## INPUT DATA
· · · ·
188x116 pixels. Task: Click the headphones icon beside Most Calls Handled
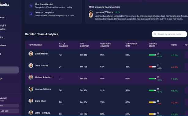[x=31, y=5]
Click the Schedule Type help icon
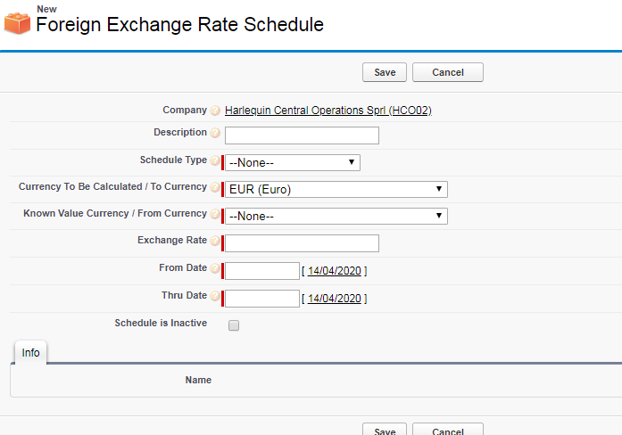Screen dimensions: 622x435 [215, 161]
· · · ·
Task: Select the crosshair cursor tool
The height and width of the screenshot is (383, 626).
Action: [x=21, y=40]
· · · ·
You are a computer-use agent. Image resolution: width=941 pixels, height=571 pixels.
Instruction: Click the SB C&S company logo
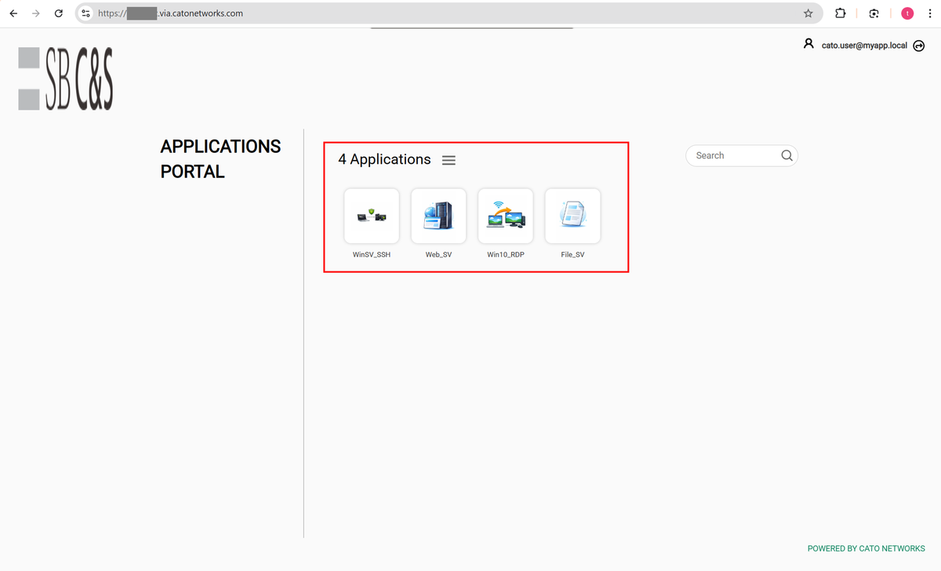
· · · ·
## EXERCISE DIRECTIONS
Identify every line in the records that contains the string "icon", matching case exactly, and copy each such line.

## SOLUTION FOR THIS EXERCISE
188x116 pixels. Task: Click the headphones icon beside Most Calls Handled
Click the Schedule Type help icon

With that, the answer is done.